— Begin STORED DATA —

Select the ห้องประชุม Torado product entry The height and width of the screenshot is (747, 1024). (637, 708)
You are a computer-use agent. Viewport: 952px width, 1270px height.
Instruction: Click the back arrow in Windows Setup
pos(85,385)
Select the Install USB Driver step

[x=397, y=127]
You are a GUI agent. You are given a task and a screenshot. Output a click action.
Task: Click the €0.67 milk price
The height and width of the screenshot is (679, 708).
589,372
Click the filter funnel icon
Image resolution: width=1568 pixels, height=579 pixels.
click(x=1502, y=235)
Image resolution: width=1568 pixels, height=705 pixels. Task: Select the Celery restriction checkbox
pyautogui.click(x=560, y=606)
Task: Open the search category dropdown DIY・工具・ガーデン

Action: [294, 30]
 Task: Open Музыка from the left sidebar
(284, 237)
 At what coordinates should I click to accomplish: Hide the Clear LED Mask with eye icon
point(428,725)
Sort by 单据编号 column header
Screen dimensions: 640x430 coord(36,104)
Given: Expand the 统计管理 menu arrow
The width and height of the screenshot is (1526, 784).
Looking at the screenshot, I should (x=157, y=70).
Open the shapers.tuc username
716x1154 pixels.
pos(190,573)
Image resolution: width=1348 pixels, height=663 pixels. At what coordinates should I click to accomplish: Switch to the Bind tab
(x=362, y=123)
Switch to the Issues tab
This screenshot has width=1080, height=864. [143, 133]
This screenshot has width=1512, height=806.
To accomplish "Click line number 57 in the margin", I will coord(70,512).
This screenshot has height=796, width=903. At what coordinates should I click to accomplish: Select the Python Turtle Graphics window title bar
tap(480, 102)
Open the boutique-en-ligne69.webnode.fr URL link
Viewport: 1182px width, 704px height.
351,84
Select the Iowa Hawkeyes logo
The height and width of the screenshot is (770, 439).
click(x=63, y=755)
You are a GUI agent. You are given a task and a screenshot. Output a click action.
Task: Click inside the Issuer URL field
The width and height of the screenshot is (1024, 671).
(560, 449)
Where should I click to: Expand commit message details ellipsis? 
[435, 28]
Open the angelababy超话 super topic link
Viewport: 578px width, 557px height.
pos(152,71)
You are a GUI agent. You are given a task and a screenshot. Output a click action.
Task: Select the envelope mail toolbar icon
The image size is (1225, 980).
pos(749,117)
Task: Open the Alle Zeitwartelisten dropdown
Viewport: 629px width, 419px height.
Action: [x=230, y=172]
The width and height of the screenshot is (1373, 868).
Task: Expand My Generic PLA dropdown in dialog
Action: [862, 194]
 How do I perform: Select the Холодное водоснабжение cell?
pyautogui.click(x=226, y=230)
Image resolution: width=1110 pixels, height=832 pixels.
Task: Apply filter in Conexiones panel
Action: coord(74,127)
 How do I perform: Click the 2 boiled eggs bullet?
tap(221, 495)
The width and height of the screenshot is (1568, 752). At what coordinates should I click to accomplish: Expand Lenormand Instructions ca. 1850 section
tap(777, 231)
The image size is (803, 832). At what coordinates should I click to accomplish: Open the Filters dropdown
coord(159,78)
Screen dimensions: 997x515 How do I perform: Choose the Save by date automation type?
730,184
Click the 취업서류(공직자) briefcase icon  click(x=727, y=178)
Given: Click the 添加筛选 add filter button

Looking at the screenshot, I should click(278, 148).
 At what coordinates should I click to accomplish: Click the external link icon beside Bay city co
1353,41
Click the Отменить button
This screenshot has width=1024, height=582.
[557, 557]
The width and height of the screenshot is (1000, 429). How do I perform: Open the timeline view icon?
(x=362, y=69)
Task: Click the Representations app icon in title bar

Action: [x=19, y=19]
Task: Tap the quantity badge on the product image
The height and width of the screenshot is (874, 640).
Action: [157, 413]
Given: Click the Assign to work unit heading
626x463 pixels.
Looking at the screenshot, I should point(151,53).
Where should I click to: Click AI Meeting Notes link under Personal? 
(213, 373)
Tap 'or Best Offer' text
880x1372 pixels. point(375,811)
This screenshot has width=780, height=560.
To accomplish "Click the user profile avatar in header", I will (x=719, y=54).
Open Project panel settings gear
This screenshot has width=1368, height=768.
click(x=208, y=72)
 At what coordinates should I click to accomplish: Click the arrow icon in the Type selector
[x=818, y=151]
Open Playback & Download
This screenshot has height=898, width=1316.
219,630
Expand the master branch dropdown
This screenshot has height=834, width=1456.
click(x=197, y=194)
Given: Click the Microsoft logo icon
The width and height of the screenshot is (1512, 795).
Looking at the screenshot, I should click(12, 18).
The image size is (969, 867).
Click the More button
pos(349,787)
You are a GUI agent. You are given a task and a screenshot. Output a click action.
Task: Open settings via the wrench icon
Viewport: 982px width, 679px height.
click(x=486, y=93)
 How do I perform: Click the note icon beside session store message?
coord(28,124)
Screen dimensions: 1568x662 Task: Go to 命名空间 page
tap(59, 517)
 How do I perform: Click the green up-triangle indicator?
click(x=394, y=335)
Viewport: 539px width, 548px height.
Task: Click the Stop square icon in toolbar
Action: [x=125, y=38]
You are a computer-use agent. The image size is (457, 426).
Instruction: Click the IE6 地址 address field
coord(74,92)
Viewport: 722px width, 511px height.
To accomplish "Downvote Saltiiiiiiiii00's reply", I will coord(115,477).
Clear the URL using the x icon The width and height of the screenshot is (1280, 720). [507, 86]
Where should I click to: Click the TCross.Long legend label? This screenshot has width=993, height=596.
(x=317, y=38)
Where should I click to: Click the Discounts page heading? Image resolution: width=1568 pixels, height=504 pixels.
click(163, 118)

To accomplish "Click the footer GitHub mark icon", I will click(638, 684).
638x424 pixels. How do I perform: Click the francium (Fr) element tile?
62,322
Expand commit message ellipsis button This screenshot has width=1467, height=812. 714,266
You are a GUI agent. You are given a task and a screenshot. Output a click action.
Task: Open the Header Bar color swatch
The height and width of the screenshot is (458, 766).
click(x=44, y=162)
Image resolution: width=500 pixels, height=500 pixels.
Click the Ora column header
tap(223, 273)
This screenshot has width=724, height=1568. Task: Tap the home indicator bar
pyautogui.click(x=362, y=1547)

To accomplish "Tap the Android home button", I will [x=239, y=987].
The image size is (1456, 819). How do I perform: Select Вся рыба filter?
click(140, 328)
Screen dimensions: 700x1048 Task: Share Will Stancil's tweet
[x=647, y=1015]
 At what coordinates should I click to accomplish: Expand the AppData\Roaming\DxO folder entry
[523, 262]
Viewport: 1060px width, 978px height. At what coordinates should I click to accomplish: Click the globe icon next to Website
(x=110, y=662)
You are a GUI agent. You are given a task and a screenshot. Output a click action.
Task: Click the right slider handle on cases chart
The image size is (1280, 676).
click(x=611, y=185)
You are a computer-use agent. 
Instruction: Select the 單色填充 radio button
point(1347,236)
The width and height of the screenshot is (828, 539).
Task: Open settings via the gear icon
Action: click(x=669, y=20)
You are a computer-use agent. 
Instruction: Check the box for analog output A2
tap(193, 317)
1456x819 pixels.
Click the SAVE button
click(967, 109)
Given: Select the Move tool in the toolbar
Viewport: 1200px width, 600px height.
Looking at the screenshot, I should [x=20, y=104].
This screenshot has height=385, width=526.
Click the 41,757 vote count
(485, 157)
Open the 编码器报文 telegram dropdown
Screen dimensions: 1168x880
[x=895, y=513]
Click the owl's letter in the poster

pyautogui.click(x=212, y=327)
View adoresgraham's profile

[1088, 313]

— End STORED DATA —

* **WRITTEN EXERCISE**
Convert all the rows above into a JSON list of strings, with each line as its own string and the blank lines omitted.

* **TASK RESULT**
[
  "Select the ห้องประชุม Torado product entry The height and width of the screenshot is (747, 1024). (637, 708)",
  "You are a computer-use agent. Viewport: 952px width, 1270px height.",
  "Instruction: Click the back arrow in Windows Setup",
  "pos(85,385)",
  "Select the Install USB Driver step",
  "[x=397, y=127]",
  "You are a GUI agent. You are given a task and a screenshot. Output a click action.",
  "Task: Click the €0.67 milk price",
  "The height and width of the screenshot is (679, 708).",
  "589,372",
  "Click the filter funnel icon",
  "Image resolution: width=1568 pixels, height=579 pixels.",
  "click(x=1502, y=235)",
  "Image resolution: width=1568 pixels, height=705 pixels. Task: Select the Celery restriction checkbox",
  "pyautogui.click(x=560, y=606)",
  "Task: Open the search category dropdown DIY・工具・ガーデン",
  "Action: [294, 30]",
  " Task: Open Музыка from the left sidebar",
  "(284, 237)",
  " At what coordinates should I click to accomplish: Hide the Clear LED Mask with eye icon",
  "point(428,725)",
  "Sort by 单据编号 column header",
  "Screen dimensions: 640x430 coord(36,104)",
  "Given: Expand the 统计管理 menu arrow",
  "The width and height of the screenshot is (1526, 784).",
  "Looking at the screenshot, I should (x=157, y=70).",
  "Open the shapers.tuc username",
  "716x1154 pixels.",
  "pos(190,573)",
  "Image resolution: width=1348 pixels, height=663 pixels. At what coordinates should I click to accomplish: Switch to the Bind tab",
  "(x=362, y=123)",
  "Switch to the Issues tab",
  "This screenshot has width=1080, height=864. [143, 133]",
  "This screenshot has width=1512, height=806.",
  "To accomplish \"Click line number 57 in the margin\", I will coord(70,512).",
  "This screenshot has height=796, width=903. At what coordinates should I click to accomplish: Select the Python Turtle Graphics window title bar",
  "tap(480, 102)",
  "Open the boutique-en-ligne69.webnode.fr URL link",
  "Viewport: 1182px width, 704px height.",
  "351,84",
  "Select the Iowa Hawkeyes logo",
  "The height and width of the screenshot is (770, 439).",
  "click(x=63, y=755)",
  "You are a GUI agent. You are given a task and a screenshot. Output a click action.",
  "Task: Click inside the Issuer URL field",
  "The width and height of the screenshot is (1024, 671).",
  "(560, 449)",
  "Where should I click to: Expand commit message details ellipsis? ",
  "[435, 28]",
  "Open the angelababy超话 super topic link",
  "Viewport: 578px width, 557px height.",
  "pos(152,71)",
  "You are a GUI agent. You are given a task and a screenshot. Output a click action.",
  "Task: Select the envelope mail toolbar icon",
  "The image size is (1225, 980).",
  "pos(749,117)",
  "Task: Open the Alle Zeitwartelisten dropdown",
  "Viewport: 629px width, 419px height.",
  "Action: [x=230, y=172]",
  "The width and height of the screenshot is (1373, 868).",
  "Task: Expand My Generic PLA dropdown in dialog",
  "Action: [862, 194]",
  " How do I perform: Select the Холодное водоснабжение cell?",
  "pyautogui.click(x=226, y=230)",
  "Image resolution: width=1110 pixels, height=832 pixels.",
  "Task: Apply filter in Conexiones panel",
  "Action: coord(74,127)",
  " How do I perform: Click the 2 boiled eggs bullet?",
  "tap(221, 495)",
  "The width and height of the screenshot is (1568, 752). At what coordinates should I click to accomplish: Expand Lenormand Instructions ca. 1850 section",
  "tap(777, 231)",
  "The image size is (803, 832). At what coordinates should I click to accomplish: Open the Filters dropdown",
  "coord(159,78)",
  "Screen dimensions: 997x515 How do I perform: Choose the Save by date automation type?",
  "730,184",
  "Click the 취업서류(공직자) briefcase icon  click(x=727, y=178)",
  "Given: Click the 添加筛选 add filter button",
  "Looking at the screenshot, I should click(278, 148).",
  " At what coordinates should I click to accomplish: Click the external link icon beside Bay city co",
  "1353,41",
  "Click the Отменить button",
  "This screenshot has width=1024, height=582.",
  "[557, 557]",
  "The width and height of the screenshot is (1000, 429). How do I perform: Open the timeline view icon?",
  "(x=362, y=69)",
  "Task: Click the Representations app icon in title bar",
  "Action: [x=19, y=19]",
  "Task: Tap the quantity badge on the product image",
  "The height and width of the screenshot is (874, 640).",
  "Action: [157, 413]",
  "Given: Click the Assign to work unit heading",
  "626x463 pixels.",
  "Looking at the screenshot, I should point(151,53).",
  "Where should I click to: Click AI Meeting Notes link under Personal? ",
  "(213, 373)",
  "Tap 'or Best Offer' text",
  "880x1372 pixels. point(375,811)",
  "This screenshot has width=780, height=560.",
  "To accomplish \"Click the user profile avatar in header\", I will (x=719, y=54).",
  "Open Project panel settings gear",
  "This screenshot has width=1368, height=768.",
  "click(x=208, y=72)",
  " At what coordinates should I click to accomplish: Click the arrow icon in the Type selector",
  "[x=818, y=151]",
  "Open Playback & Download",
  "This screenshot has height=898, width=1316.",
  "219,630",
  "Expand the master branch dropdown",
  "This screenshot has height=834, width=1456.",
  "click(x=197, y=194)",
  "Given: Click the Microsoft logo icon",
  "The width and height of the screenshot is (1512, 795).",
  "Looking at the screenshot, I should click(12, 18).",
  "The image size is (969, 867).",
  "Click the More button",
  "pos(349,787)",
  "You are a GUI agent. You are given a task and a screenshot. Output a click action.",
  "Task: Open settings via the wrench icon",
  "Viewport: 982px width, 679px height.",
  "click(x=486, y=93)",
  " How do I perform: Click the note icon beside session store message?",
  "coord(28,124)",
  "Screen dimensions: 1568x662 Task: Go to 命名空间 page",
  "tap(59, 517)",
  " How do I perform: Click the green up-triangle indicator?",
  "click(x=394, y=335)",
  "Viewport: 539px width, 548px height.",
  "Task: Click the Stop square icon in toolbar",
  "Action: [x=125, y=38]",
  "You are a computer-use agent. The image size is (457, 426).",
  "Instruction: Click the IE6 地址 address field",
  "coord(74,92)",
  "Viewport: 722px width, 511px height.",
  "To accomplish \"Downvote Saltiiiiiiiii00's reply\", I will coord(115,477).",
  "Clear the URL using the x icon The width and height of the screenshot is (1280, 720). [507, 86]",
  "Where should I click to: Click the TCross.Long legend label? This screenshot has width=993, height=596.",
  "(x=317, y=38)",
  "Where should I click to: Click the Discounts page heading? Image resolution: width=1568 pixels, height=504 pixels.",
  "click(163, 118)",
  "To accomplish \"Click the footer GitHub mark icon\", I will click(638, 684).",
  "638x424 pixels. How do I perform: Click the francium (Fr) element tile?",
  "62,322",
  "Expand commit message ellipsis button This screenshot has width=1467, height=812. 714,266",
  "You are a GUI agent. You are given a task and a screenshot. Output a click action.",
  "Task: Open the Header Bar color swatch",
  "The height and width of the screenshot is (458, 766).",
  "click(x=44, y=162)",
  "Image resolution: width=500 pixels, height=500 pixels.",
  "Click the Ora column header",
  "tap(223, 273)",
  "This screenshot has width=724, height=1568. Task: Tap the home indicator bar",
  "pyautogui.click(x=362, y=1547)",
  "To accomplish \"Tap the Android home button\", I will [x=239, y=987].",
  "The image size is (1456, 819). How do I perform: Select Вся рыба filter?",
  "click(140, 328)",
  "Screen dimensions: 700x1048 Task: Share Will Stancil's tweet",
  "[x=647, y=1015]",
  " At what coordinates should I click to accomplish: Expand the AppData\\Roaming\\DxO folder entry",
  "[523, 262]",
  "Viewport: 1060px width, 978px height. At what coordinates should I click to accomplish: Click the globe icon next to Website",
  "(x=110, y=662)",
  "You are a GUI agent. You are given a task and a screenshot. Output a click action.",
  "Task: Click the right slider handle on cases chart",
  "The image size is (1280, 676).",
  "click(x=611, y=185)",
  "You are a computer-use agent. ",
  "Instruction: Select the 單色填充 radio button",
  "point(1347,236)",
  "The width and height of the screenshot is (828, 539).",
  "Task: Open settings via the gear icon",
  "Action: click(x=669, y=20)",
  "You are a computer-use agent. ",
  "Instruction: Check the box for analog output A2",
  "tap(193, 317)",
  "1456x819 pixels.",
  "Click the SAVE button",
  "click(967, 109)",
  "Given: Select the Move tool in the toolbar",
  "Viewport: 1200px width, 600px height.",
  "Looking at the screenshot, I should [x=20, y=104].",
  "This screenshot has height=385, width=526.",
  "Click the 41,757 vote count",
  "(485, 157)",
  "Open the 编码器报文 telegram dropdown",
  "Screen dimensions: 1168x880",
  "[x=895, y=513]",
  "Click the owl's letter in the poster",
  "pyautogui.click(x=212, y=327)",
  "View adoresgraham's profile",
  "[1088, 313]"
]